I think selur took the video down, but here is a mirror in case anyone is interested in testing. The "goal" was a 29.97 => 59.94 2x interpolation
https://www.mediafire.com/file/hrfz3lw8v5i3a7a/forInterpolation.mp4/file

For me, all those 4 choices were "fails" that sharc mentioned. They either blended, or reduced artifacts with blending, or had severe artifacts. I played with a few settings, but there is nothing in mvtools2 that would make it usable in my opinion. The best would be doing nothing.

But I didn't run it through zopti , and this might be a good time to familiarize myself with it - if it can "solve" this clip or similar ones

I think downscaling to 1920x1080 for testing would be a good idea, as the UHD clip is soft and low quality for UHD ( plus it would speed up testing runs)

Or if Mark wants to upload a sample of his problem scene, maybe it could be tested too.

markfilipak
2nd May 2021, 13:59
zorr did you ever test mvtools2 + zopti with that clip or similar "fence" clips ? (ie. prototypical "picket fence" optical flow "fails")

I think selur took the video down, but here is a mirror in case anyone is interested in testing. The "goal" was a 29.97 => 59.94 2x interpolation
https://www.mediafire.com/file/hrfz3lw8v5i3a7a/forInterpolation.mp4/file

For me, all those 4 choices were "fails" that sharc mentioned. They either blended, or reduced artifacts with blending, or had severe artifacts. I played with a few settings, but there is nothing in mvtools2 that would make it usable in my opinion. The best would be doing nothing.

Did you try StripeMask (https://github.com/mysteryx93/FrameRateConverter#stripemask)?

But I didn't run it through zopti , and this might be a good time to familiarize myself with it - if it can "solve" this clip or similar ones

I think downscaling to 1920x1080 for testing would be a good idea, as the UHD clip is soft and low quality for UHD ( plus it would speed up testing runs)

Or if Mark wants to upload a sample of his problem scene, maybe it could be tested too.

'halos_ghosts_judder.23fps[23pps].59fps[59pps].mkv', the source after InterFrame.
https://i.ibb.co/2FF087z/halos-ghosts-judder.jpg
Left: 'Halo' around tracking object --------------------- Right: 'Ghost' in stationary "picket fence"
There's a 3rd part (not shown) that is a judder test.
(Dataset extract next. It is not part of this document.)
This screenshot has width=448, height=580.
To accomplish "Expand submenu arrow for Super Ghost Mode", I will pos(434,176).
The source: halos_ghosts_judder.23fps[23pps].mkv' is here: https://www.mediafire.com/file/s01cxnv4ll8ngox/halos_ghosts_judder.23fps%255B23pps%255D.mkv/file.
It's 7 seconds, 1920x1080, 24000/1001fps, 3,635,214 bytes.
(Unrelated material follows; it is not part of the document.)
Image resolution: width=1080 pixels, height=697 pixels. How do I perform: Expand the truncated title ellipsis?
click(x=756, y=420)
The problem: Increasing InterFrame, OverrideArea to 300 minimizes the 'halo' and eliminates the 'ghost' but it creates a 12Hz (i.e. 5 frame) judder (seen in the 3rd part). The judder was not the usual judder. Instead of being caused by uneven frame rate cadence, this judder is caused by unstable/inconsistent blending. That's why I also seek a way to eliminate all blending and anti-aliasing so that I can see what's actually going on.

poisondeathray
2nd May 2021, 16:42
Did you try StripeMask (https://github.com/mysteryx93/FrameRateConverter#stripemask)?
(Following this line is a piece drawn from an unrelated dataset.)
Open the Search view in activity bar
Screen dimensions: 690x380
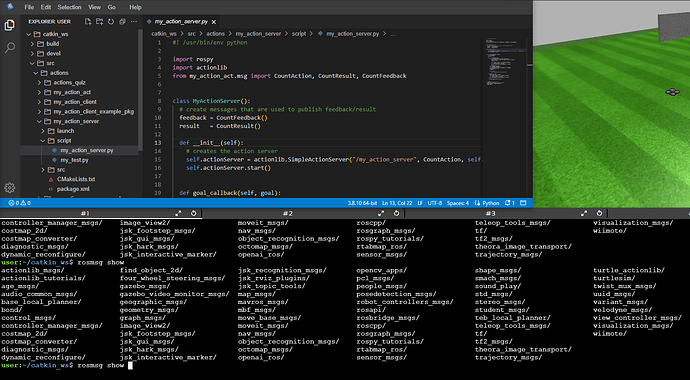9,48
Yes - that function builds a mask based on "stripe" detection - but what are you going to do with it ? You need to combine the mask with "something".

FRC uses stripemask as part of it's masking function when output mode is set to "auto" (default). It's a combination blended frames with the artifact mask, and the stripe mask - so the artifacts are less severe.

When stp=true (default) for FRC, it uses the stripemask. The inclusion areas detected in the strip mask are composited with convertfps frames (ie. blended frames)

You can visualize the masks it uses by setting the output mode to "over" - areas in yellow are the stripemask , areas in cyan are the artifact masks.

That's it's "claim to fame" - the detection of artifact interpreted areas, auto masking and blending of artifacts. It might be more pleasing to watch, but for my purposes - that' s still a "fail". On something like a fence pan, the entire fence is essentially blended. I'm seeking cleaner "auto" interpolation (without resorting to other programs) , and maybe zopti is the ticket

poisondeathray
2nd May 2021, 18:48
The problem: Increasing InterFrame, OverrideArea to 300 minimizes the 'halo' and eliminates the 'ghost' but it creates a 12Hz (i.e. 5 frame) judder (seen in the 3rd part). The judder was not the usual judder. Instead of being caused by uneven frame rate cadence, this judder is caused by unstable/inconsistent blending. That's why I also seek a way to eliminate all blending and anti-aliasing so that I can see what's actually going on.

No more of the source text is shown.